Luck seems to smile down on Falco. A slave, Hyacinthus arrives at Falco's apartment in Fountain Court to ask him to assist the Hortensii, a trio of nouveau riche freedmen. Hyacinthus also recommends a real estate agent to Falco named Cossus, who eventually gets Falco a new home. Falco agrees to visit the Hortensii, who live on the Pincian Hill. There, Sabina Pollia informs him that all of the Hortensii (Crepito, Felix, Novus and their wives) live together in the one house. Novus is the only one currently unwed and he is due to marry Severina Zotica, but Sabina Pollia informs Falco that she believes Severina plans to murder Novus. Falco chooses to investigate Sabina's claims. At the same time he also begins to hunt for a new apartment in which to live.
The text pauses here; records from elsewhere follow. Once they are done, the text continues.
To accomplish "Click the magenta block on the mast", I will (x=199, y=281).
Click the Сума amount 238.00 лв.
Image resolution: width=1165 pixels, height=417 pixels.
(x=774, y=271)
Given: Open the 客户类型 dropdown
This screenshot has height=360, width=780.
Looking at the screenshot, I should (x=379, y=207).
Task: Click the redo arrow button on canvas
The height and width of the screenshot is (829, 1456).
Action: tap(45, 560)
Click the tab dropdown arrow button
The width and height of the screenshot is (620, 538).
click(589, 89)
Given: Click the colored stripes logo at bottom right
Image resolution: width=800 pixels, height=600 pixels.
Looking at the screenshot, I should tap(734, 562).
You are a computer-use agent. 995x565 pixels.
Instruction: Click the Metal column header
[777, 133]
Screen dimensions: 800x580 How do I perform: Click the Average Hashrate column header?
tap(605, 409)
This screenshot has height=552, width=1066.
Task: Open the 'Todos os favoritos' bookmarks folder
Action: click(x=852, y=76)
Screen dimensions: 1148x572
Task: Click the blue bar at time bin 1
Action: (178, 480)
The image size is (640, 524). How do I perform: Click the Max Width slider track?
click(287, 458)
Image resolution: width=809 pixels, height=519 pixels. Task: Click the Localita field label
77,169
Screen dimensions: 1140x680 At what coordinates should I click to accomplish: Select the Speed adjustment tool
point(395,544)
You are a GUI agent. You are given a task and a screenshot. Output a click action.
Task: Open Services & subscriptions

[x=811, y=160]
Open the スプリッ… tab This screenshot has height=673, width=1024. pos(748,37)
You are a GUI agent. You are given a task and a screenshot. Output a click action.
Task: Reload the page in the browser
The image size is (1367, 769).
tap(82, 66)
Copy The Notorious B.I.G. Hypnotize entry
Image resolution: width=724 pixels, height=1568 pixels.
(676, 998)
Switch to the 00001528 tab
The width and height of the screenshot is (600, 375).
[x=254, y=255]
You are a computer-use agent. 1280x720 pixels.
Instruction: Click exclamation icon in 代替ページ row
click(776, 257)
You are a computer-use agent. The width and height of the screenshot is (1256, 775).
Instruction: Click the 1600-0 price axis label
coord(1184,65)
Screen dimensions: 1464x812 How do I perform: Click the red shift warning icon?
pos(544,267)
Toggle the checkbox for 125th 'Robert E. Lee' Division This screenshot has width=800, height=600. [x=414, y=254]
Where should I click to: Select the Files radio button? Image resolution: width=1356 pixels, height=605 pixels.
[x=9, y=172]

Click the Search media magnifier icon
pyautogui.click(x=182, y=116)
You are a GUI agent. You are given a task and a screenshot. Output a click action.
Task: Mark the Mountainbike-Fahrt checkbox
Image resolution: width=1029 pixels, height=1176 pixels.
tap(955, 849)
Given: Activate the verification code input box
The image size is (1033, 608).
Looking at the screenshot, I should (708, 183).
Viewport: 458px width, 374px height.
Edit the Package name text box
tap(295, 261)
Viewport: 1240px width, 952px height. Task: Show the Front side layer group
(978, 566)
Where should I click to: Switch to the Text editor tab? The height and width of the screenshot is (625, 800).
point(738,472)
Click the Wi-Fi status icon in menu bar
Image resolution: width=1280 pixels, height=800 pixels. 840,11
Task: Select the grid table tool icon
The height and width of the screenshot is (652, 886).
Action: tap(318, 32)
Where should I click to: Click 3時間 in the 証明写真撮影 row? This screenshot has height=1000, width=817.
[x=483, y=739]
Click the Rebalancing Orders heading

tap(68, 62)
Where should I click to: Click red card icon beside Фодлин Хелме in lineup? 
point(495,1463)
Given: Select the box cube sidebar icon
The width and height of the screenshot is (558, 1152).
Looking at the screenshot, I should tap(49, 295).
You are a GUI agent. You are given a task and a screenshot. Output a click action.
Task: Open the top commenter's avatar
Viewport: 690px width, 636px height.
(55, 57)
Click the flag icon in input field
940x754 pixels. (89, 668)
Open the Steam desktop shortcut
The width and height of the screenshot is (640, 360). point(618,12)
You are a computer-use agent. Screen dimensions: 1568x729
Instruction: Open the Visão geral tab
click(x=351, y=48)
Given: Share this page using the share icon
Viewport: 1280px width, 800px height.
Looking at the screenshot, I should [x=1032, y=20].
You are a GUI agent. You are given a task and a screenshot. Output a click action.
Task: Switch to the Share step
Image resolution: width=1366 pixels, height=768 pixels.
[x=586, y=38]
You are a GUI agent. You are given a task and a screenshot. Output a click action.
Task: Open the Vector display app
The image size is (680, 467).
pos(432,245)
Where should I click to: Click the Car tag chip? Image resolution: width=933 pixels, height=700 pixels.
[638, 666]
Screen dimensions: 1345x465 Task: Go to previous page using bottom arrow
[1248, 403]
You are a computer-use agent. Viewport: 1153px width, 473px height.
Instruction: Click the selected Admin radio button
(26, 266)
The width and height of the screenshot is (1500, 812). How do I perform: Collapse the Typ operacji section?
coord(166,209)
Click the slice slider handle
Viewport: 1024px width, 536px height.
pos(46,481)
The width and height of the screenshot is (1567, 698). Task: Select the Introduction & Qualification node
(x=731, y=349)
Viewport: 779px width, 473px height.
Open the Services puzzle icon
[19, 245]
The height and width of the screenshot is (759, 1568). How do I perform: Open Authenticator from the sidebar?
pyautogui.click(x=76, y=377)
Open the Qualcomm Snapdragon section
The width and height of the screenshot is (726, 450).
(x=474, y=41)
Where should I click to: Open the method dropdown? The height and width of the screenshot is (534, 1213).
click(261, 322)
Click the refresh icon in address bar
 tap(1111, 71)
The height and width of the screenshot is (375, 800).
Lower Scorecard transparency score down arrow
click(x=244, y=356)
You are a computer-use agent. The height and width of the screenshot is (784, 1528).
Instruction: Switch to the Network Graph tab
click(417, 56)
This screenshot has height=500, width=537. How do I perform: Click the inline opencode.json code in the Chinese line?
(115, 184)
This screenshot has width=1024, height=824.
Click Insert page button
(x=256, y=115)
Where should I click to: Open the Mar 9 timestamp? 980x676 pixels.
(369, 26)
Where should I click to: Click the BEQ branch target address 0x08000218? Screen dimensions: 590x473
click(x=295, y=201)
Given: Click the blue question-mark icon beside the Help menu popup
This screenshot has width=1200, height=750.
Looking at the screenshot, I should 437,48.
During the course of the investigation, Falco is once more arrested and imprisoned in the Latumiae by Anacrites, who then brings forth his charges regarding the lead ingots (from the two novels preceding Venus in Copper) to Titus but Falco persuades Titus to free him, provided he repays whatever is owed for the lead to Emperor Vespasian, and is asked to undertake more work for the Palace. Falco agrees to be available provided he is paid for previous missions that have already been completed. This is agreed to by Titus, who then presents Falco with a huge turbot, which vexes Falco as he not only has to investigate Severina—but to find a suitable way of cooking the turbot as well! The arrival of the turbot becomes the cause of an impromptu party amongst friends and family of the Didii. Helena arrives, complete with baggage with which to move in with Falco, only to discover that she had not been invited to the party. Distraught, she attempts to leave, but is prevented by the arrival of another guest, who turns out to be none other than Titus and the Praetorian Guards, who have arrived to sample the fish. At the end of the party, Helena chooses to stay on with Falco.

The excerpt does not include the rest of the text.